---------- DATASET EXCERPTS

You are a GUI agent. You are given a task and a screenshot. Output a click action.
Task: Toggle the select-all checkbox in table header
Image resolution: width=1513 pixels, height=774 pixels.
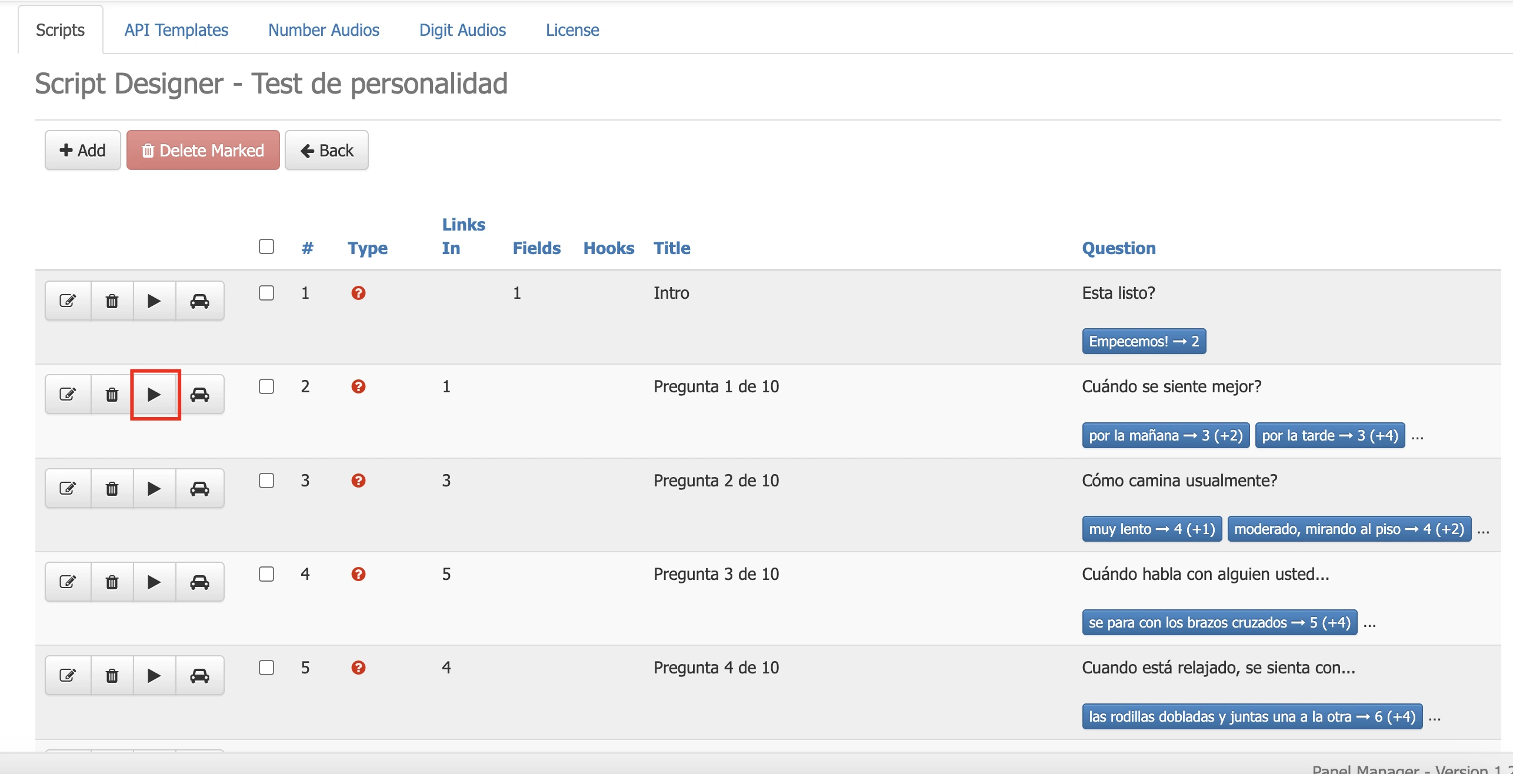pyautogui.click(x=266, y=246)
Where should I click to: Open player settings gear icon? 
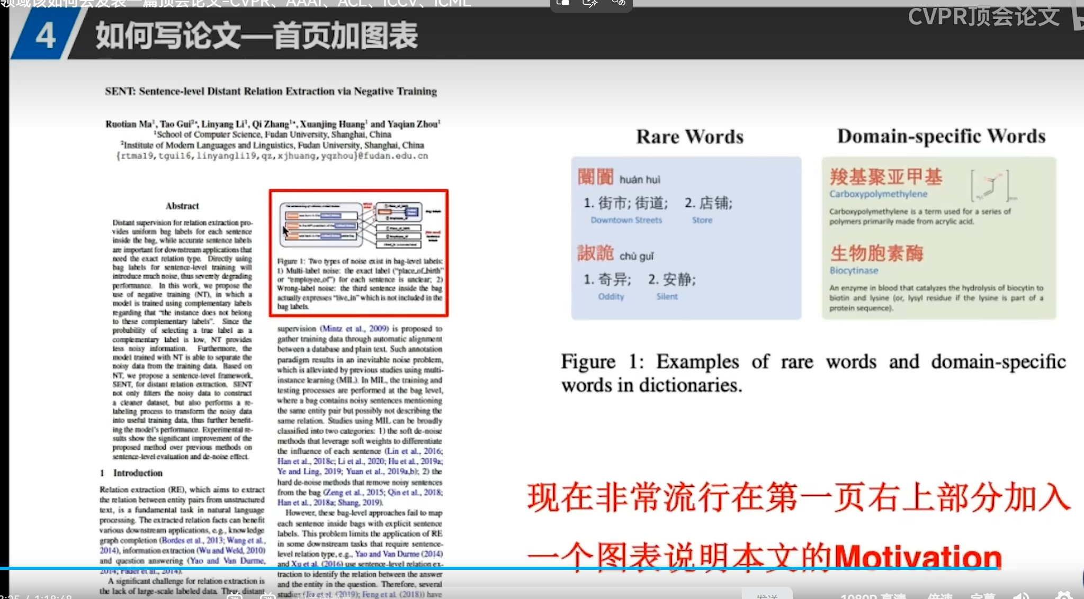[x=1063, y=596]
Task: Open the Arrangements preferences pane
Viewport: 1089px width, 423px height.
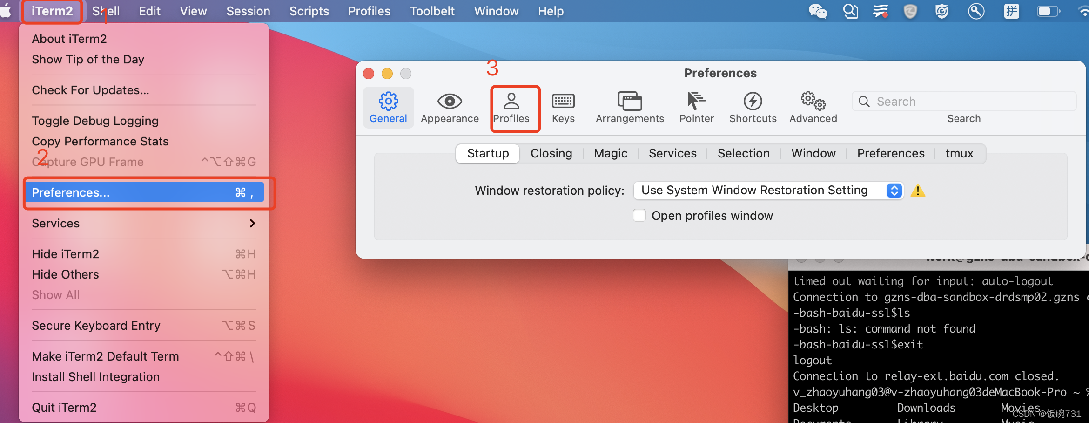Action: point(630,107)
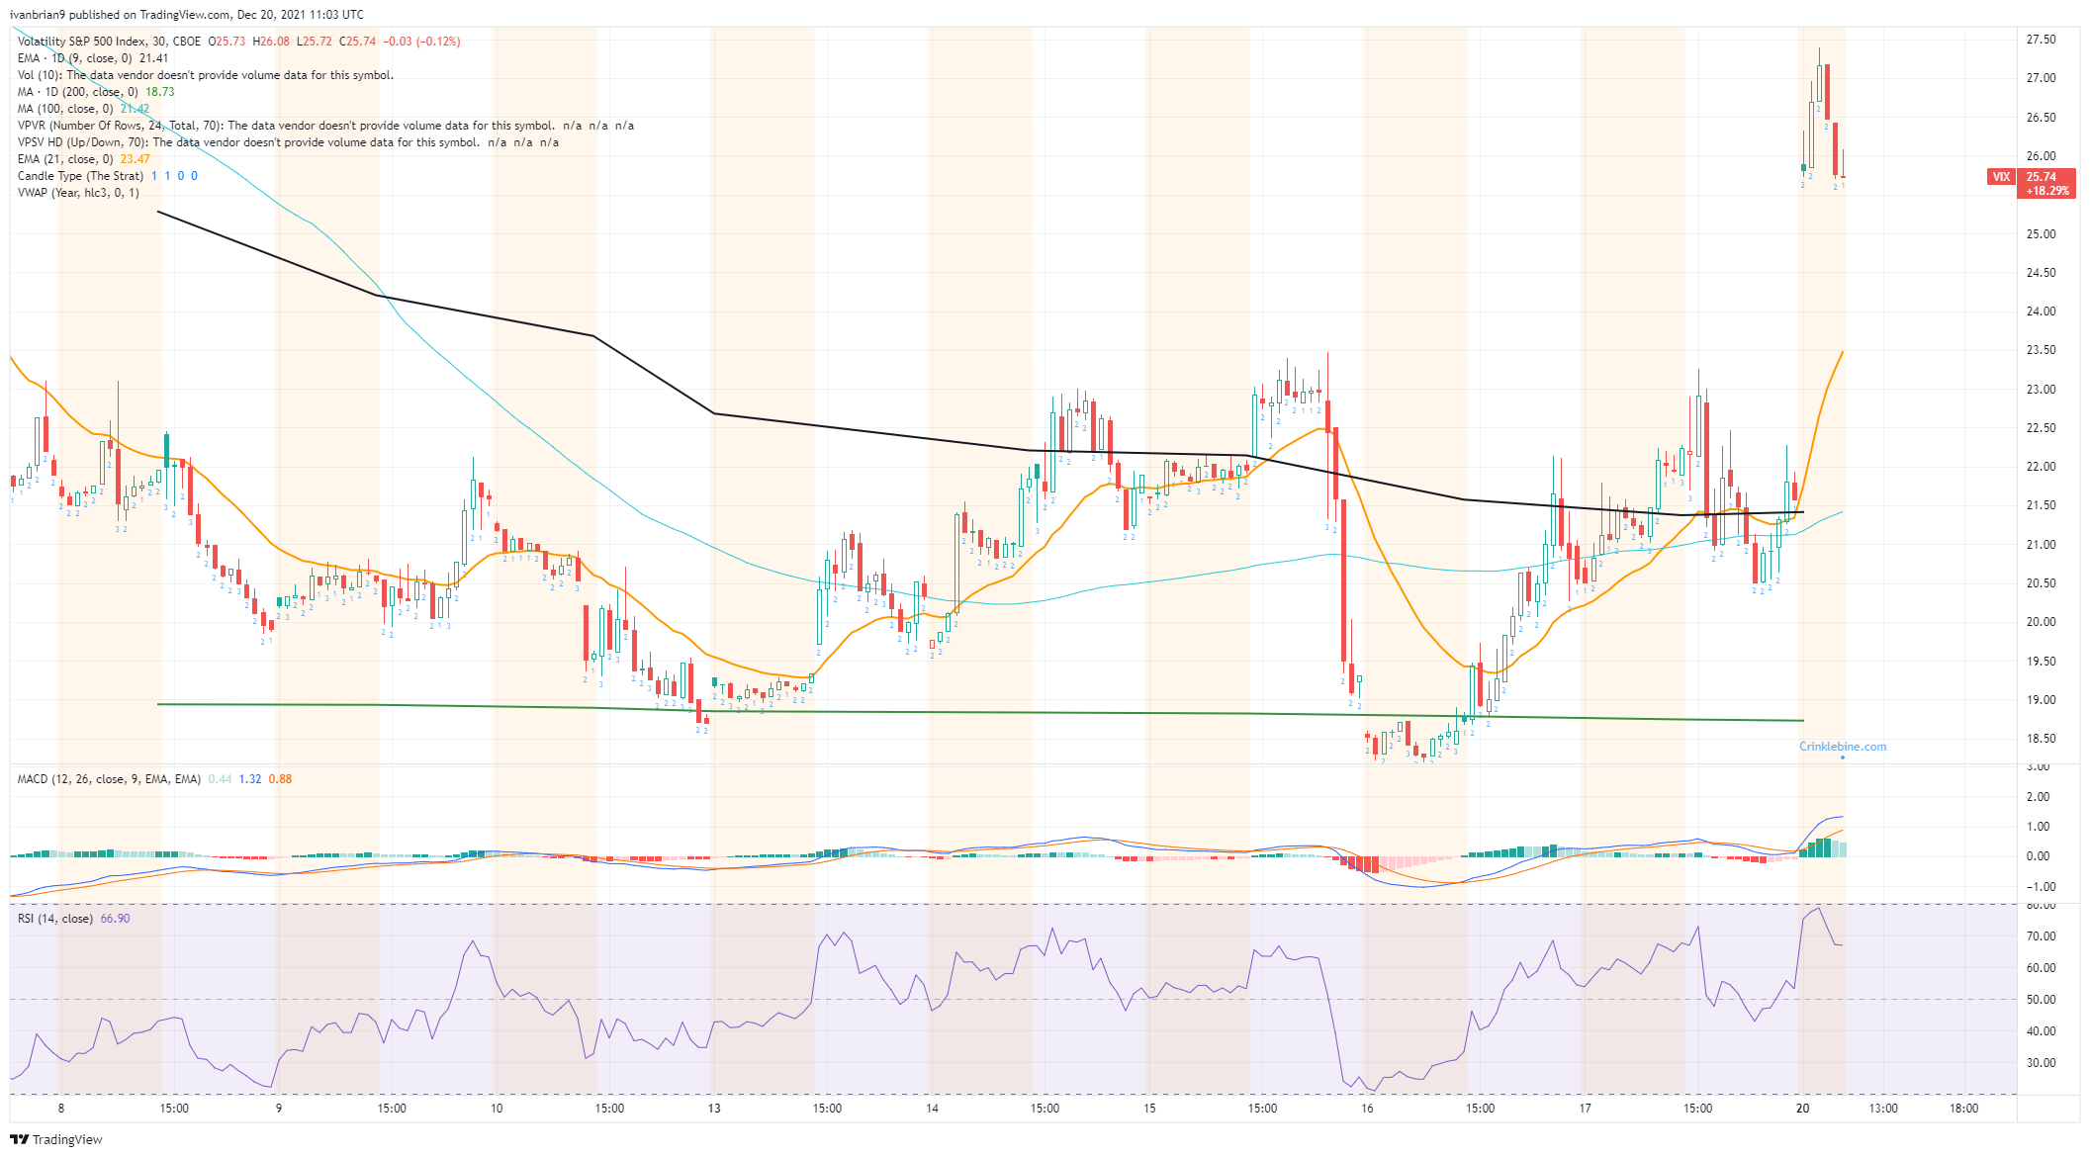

--------------------

**EXERCISE:** Here the job is to print all the data exactly, skipping any image.

**THE COMPLETED TASK:**
You are a GUI agent. You are given a task and a screenshot. Output a click action.
Task: Toggle the select-all checkbox in table header
Image resolution: width=1513 pixels, height=774 pixels.
pyautogui.click(x=266, y=246)
Where should I click to: Open player settings gear icon? 
[x=1063, y=596]
Task: Open the Arrangements preferences pane
Viewport: 1089px width, 423px height.
Action: point(630,107)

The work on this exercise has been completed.